Pearl Bailey, a Southern preacher's daughter who became a top performer best known for her throaty rendition of "Hello Dolly," died Friday at Thomas Jefferson University Hospital. She was 72.
The singer, dancer, humorist and homespun philosopher - Pearlie Mae to friends - had suffered a recurring heart condition since the early 1960s."Singing does bring out the soreness," she once said. "But when I get on the floor, baby, you know nothing hurts."
Last month the singer underwent surgery to replace her arthritic left knee with a metal and plastic joint.
Bailey, who has been performing 57 of her 72 years, is one of the few entertainers who could still be called a trouper in the classic sense.
Born in Newport News, Va., as a young girl she moved with family members to Washington and then Philadelphia, where she made her debut at age 15, winning an amateur contest by singing "Poor Butterfly."
Perhaps best-known for playing Dolly in the black version of the musical "Hello, Dolly!" in the late 1960s, she also enjoyed a long film career, with her movies including "Carmen Jones" and "Porgy and Bess."
In 1968, she received a special Tony award for her role in "Hello, Dolly!" But Bailey considered herself foremost a singer.
Her standbys included "Bill Bailey, Won't You Please Come Home," "St. Louis Blues," "Row, Row, Row," and "That's Good Enough for Me."

Source data →
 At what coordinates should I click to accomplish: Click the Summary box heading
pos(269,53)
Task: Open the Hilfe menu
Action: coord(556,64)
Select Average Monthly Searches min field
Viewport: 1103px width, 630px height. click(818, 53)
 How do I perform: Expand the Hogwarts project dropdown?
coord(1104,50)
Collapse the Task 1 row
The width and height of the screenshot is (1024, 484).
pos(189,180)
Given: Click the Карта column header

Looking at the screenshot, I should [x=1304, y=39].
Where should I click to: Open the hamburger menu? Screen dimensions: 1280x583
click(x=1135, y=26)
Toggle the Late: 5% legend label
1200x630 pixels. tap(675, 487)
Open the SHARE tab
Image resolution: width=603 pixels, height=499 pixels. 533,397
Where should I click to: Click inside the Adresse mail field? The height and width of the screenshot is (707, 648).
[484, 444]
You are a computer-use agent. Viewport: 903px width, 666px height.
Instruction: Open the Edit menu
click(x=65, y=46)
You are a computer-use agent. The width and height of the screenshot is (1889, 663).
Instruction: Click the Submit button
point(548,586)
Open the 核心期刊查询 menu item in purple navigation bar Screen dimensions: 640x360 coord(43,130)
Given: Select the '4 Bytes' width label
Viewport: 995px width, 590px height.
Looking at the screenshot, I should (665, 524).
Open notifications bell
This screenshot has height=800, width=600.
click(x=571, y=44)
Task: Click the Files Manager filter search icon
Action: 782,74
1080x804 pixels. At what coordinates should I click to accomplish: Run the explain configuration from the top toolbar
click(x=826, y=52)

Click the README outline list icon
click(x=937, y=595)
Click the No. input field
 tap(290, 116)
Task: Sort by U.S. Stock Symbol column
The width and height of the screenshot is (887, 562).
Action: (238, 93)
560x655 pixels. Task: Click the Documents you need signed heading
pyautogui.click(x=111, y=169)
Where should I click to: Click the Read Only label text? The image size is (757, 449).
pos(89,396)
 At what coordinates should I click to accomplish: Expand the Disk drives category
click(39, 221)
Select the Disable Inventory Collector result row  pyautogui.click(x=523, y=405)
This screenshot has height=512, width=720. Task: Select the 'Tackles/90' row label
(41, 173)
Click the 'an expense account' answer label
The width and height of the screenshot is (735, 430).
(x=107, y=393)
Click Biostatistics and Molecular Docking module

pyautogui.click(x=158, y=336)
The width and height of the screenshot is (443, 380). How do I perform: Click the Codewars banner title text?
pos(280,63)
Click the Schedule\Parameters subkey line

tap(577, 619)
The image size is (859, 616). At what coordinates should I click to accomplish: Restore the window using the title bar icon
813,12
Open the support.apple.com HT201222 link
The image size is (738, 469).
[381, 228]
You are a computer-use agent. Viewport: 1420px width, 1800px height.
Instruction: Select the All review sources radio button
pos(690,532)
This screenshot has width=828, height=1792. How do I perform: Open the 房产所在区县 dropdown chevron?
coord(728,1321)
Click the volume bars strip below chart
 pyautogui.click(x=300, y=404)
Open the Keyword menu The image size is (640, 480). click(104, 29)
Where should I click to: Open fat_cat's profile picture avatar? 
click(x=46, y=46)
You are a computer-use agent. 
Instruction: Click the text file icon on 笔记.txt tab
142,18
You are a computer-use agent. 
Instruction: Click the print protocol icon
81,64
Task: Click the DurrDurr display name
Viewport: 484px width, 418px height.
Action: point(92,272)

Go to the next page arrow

Task →
Please extend the article about Pearl Bailey, starting right after its last sentence. The records are separate material and have no connection to the article about Pearl Bailey.

Result of this task →
She also served as a delegate to the United Nations under the Reagan administration.
Miss Bailey did her first show for U.S. servicemen in 1941 and had been a staple performer of the United Service Organizations - better known as the USO - since then.
She wrote humorous and inspirational books, including "Hurry Up" and "America & Spit." Last year she published an autobiography, "Between You and Me."
Flipping a feather boa or swathed in chinchilla, ablaze with rhinestones and jewels, Miss Bailey was famous onstage for her throwaway style of singing, a mumbling growl laced with husky patter.
"I'm not a comedienne," she once told an interviewer, "I call myself a humorist. I tell stories to music and, thank God, in tune. I laugh at people who call me an actress."
She attributed her talent to God.
"People say, `Pearl, what style do you have?' I say it's God, not style."
At a Washington, D.C., performance of "Hello, Dolly!" she was joined onstage by then-President Lyndon Johnson and his wife.
And in 1970, President Richard Nixon named her America's "ambassador of love" to the world.